A new Caja hospital is planned for Heredia, with construction scheduled to start next year, and opening expected for 2009. It will supplement the northern Central Valley city’s existing San Vicente de Paul Hospital.
On the private-sector side, San José’s Clínica Bíblica inaugurated a new sevenfloor, 18,000-square meter building, which is opening in phases and scheduled to be completed in 2007. The hospital also performed the country’s first artificial cornea transplant in July, in a process developed in Australia.
Human cornea transplants are a long-standing procedure here.
Hospital CIMA, in the western suburb of Escazú, began using laser treatment for enlarged prostates, a process known as photoselective vaporization of the prostate, which causes less pain and fewer side effects and is deemed to be more efficient than other methods.
Public-health preparedness was a mixed bag this year, with the chloroquine-resistant Plasmodium falciparum form of malaria showing up in the Caribbean region. The strain was last seen here a decade ago.
Costa Rica also registered a worrisome increase in infant-mortality rates, which rose from 9.25 to 9.78 per 1,000 live births from 2004 to 2005. The figure is one of the prime benchmarks of a country’s development.
Cases of dengue, the country’s age-old health problem, were down nearly 73% compared to last year. The 2006 State of the Nation report gives Costa Rica high marks for preventing dengue resulting in death, but warns that the country faces “enormous vulnerability” to the potentially fatal hemorrhagic form of the disease.
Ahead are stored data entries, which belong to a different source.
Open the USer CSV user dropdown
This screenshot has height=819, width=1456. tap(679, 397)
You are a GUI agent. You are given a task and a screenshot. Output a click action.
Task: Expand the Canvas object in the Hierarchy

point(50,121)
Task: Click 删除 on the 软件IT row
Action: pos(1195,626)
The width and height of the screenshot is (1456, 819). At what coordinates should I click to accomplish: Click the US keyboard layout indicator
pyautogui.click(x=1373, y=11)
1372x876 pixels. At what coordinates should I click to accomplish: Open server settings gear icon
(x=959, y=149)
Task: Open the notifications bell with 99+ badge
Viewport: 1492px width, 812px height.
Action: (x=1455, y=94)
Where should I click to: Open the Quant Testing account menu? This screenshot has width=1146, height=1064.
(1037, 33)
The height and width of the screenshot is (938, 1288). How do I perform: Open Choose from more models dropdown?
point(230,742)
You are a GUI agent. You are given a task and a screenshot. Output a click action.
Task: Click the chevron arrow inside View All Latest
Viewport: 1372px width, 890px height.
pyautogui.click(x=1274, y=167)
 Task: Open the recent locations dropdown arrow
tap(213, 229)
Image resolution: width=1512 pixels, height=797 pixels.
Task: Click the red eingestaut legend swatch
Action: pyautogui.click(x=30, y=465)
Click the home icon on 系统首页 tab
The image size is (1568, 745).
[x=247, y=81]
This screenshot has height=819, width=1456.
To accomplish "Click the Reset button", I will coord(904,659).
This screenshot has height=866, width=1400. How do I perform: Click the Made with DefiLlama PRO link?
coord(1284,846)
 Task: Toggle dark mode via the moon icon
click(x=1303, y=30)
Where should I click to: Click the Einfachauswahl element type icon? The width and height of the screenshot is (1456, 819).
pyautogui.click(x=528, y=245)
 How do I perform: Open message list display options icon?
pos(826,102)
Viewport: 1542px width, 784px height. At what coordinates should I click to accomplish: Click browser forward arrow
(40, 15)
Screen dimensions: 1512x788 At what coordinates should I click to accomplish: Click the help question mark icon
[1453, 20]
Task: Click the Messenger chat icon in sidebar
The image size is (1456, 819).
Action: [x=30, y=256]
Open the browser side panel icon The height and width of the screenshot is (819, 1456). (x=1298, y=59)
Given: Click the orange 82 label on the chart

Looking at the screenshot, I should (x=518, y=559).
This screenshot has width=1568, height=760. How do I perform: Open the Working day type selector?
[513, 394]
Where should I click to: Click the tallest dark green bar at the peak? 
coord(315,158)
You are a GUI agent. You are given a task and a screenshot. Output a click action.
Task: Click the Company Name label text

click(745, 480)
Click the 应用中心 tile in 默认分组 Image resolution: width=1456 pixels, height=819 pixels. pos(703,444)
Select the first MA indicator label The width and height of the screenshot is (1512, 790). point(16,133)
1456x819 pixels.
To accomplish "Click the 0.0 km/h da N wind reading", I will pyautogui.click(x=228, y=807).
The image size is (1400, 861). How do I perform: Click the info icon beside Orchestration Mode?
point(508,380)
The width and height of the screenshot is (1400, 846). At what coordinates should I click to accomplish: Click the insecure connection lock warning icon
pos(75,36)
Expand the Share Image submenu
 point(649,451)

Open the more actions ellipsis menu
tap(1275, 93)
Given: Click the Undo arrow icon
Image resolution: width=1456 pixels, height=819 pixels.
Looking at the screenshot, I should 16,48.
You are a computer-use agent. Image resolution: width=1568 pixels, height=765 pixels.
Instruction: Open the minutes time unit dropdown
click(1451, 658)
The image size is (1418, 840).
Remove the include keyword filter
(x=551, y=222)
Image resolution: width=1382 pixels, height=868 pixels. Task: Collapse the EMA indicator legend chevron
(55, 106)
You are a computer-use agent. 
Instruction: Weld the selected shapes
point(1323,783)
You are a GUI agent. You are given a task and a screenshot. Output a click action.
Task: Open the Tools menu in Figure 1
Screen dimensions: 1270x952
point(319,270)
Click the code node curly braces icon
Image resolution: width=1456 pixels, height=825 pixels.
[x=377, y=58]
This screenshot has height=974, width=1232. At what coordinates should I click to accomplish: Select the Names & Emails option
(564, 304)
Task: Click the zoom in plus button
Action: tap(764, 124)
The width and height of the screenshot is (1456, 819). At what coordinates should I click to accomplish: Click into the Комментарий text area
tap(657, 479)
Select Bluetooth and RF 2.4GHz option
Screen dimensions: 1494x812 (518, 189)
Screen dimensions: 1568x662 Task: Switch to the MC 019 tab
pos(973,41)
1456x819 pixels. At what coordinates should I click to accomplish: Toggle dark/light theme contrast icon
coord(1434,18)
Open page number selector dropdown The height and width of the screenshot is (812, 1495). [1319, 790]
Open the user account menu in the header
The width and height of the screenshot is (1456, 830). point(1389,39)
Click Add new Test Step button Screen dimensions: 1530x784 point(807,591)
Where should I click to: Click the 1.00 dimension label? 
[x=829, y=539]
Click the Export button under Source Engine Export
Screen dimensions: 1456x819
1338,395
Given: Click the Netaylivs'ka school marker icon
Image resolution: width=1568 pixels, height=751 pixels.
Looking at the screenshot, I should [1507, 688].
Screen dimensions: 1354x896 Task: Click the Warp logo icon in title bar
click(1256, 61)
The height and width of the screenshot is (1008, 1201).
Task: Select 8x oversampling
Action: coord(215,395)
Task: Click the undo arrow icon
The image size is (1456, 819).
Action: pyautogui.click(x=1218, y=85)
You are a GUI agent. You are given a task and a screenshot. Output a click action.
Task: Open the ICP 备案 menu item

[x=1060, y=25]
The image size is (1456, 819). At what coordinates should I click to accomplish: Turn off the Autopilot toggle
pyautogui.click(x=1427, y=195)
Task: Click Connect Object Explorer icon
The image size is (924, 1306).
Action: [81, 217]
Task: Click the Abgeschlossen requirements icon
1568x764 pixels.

The Ministry of Public Health announced a strategy for the next four years to combat HIV/AIDS, a condition estimated to affect 15,000-18,000 people here. Better public education and improved access to treatment are hallmarks of the plan.
The ministry also pronounced sound its plan to ensure avian flu preparedness with a watch over migratory birds and vigilance over poultry farming operations.
The disease has yet to rear its head here, but has worried the world.